El gobierno del presidente Gustavo Petro ha decidido adelantar la implementación del “pilar solidario”, uno de los componentes clave de la reforma pensional, a pesar de que la ley aún se encuentra en revisión por parte de la Corte Constitucional. A partir de octubre, más de 3 millones de adultos mayores en situación de pobreza y vulnerabilidad comenzarán a recibir un bono pensional mensual de 230.000 pesos, un aumento significativo frente a los 80.000 pesos que recibían anteriormente. El anuncio, oficializado en Bucaramanga, fue presentado como un “paso decisivo” hacia la justicia social y una medida de urgencia para mejorar las condiciones de vida de la población mayor. El presidente Petro justificó la decisión afirmando que “la dignidad de las personas mayores no puede esperar trámites legislativos eternos ni ser víctima de bloqueos institucionales”.
Mauricio Rodríguez Amaya, director del Departamento para la Prosperidad Social (DPS), explicó que este “pago transitorio” busca garantizar un ingreso básico a quienes no cuentan con pensión.
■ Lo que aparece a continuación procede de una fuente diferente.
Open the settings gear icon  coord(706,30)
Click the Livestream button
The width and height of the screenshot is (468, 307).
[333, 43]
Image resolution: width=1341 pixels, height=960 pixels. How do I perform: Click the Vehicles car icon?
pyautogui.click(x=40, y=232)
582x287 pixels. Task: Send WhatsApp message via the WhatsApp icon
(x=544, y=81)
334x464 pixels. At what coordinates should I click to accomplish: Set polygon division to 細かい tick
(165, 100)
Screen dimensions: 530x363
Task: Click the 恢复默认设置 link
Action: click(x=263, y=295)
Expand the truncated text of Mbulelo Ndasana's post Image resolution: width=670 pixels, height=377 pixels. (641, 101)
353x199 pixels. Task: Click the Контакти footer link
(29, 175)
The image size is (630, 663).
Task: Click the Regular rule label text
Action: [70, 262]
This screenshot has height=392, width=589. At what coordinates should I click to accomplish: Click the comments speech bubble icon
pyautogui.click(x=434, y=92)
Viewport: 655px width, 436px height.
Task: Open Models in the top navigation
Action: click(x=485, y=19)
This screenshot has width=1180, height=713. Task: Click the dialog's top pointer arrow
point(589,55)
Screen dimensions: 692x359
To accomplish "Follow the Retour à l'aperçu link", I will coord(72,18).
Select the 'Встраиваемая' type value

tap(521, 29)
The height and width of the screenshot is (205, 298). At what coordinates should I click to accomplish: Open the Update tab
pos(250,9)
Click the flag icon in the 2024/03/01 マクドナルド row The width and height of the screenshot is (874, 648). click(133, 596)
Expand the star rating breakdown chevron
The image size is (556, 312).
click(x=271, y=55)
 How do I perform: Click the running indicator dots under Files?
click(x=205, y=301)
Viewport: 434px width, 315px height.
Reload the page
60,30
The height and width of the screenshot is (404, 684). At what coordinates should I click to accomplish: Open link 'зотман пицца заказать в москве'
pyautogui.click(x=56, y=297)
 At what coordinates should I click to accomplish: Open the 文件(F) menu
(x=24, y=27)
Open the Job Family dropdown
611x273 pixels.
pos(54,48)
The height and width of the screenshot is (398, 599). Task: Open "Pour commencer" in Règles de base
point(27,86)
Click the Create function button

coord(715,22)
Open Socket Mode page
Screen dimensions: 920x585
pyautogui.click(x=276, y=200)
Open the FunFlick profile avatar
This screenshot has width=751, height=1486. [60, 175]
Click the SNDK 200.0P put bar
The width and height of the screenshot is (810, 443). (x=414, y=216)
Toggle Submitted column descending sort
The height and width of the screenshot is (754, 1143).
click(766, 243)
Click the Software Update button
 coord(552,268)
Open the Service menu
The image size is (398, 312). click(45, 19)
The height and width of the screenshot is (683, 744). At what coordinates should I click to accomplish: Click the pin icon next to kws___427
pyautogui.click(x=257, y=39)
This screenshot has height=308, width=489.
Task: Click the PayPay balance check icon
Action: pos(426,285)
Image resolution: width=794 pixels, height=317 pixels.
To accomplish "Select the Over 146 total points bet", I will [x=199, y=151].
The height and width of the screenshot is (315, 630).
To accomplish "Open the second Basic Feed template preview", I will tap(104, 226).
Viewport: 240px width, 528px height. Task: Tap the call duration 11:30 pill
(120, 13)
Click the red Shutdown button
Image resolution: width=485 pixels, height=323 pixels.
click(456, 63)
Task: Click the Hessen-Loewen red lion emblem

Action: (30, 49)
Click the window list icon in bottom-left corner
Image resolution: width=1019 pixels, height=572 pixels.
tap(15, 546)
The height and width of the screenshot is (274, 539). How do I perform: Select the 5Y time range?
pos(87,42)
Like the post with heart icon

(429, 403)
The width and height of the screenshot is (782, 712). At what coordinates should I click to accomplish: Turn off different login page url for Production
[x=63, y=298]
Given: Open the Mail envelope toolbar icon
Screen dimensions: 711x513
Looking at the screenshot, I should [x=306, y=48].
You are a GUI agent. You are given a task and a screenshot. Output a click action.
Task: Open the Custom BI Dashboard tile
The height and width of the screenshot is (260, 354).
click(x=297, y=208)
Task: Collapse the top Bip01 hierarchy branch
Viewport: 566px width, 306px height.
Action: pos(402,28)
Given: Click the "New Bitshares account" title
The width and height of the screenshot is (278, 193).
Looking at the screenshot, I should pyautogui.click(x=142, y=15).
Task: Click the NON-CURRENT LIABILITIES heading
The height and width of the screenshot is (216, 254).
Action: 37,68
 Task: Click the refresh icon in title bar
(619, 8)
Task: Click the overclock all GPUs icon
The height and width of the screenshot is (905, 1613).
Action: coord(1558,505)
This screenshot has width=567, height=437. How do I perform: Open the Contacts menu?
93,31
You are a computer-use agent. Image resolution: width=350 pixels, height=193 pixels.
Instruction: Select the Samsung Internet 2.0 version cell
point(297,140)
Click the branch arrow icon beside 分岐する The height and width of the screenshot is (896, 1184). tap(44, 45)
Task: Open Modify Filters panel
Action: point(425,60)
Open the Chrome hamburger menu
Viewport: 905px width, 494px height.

La medida, que costará aproximadamente 1,35 billones de pesos solo en lo que resta del año, se extenderá hasta 2026 como parte de la transición al nuevo sistema. El Gobierno ha indicado que los recursos provendrán del Presupuesto General de la Nación y del Fondo de Solidaridad Pensional. La senadora Paloma Valencia, del Centro Democrático, criticó la reforma, afirmando que Petro “odia a los niños y a la juventud” al volver a un sistema de reparto. En contraste, el presidente ha defendido la medida como una forma de redistribución de la riqueza y ha exigido a los fondos privados de pensiones que inviertan en Colombia el ahorro de los trabajadores.
En resumenLa decisión de implementar el pilar solidario de manera anticipada representa un cambio de poder significativo, donde el Ejecutivo utiliza su capacidad administrativa para materializar una de sus principales promesas de campaña, sorteando el control constitucional. Esta acción prioriza la ejecución de su agenda social por encima de los tiempos institucionales, marcando una postura de urgencia y una apuesta política de alto impacto fiscal.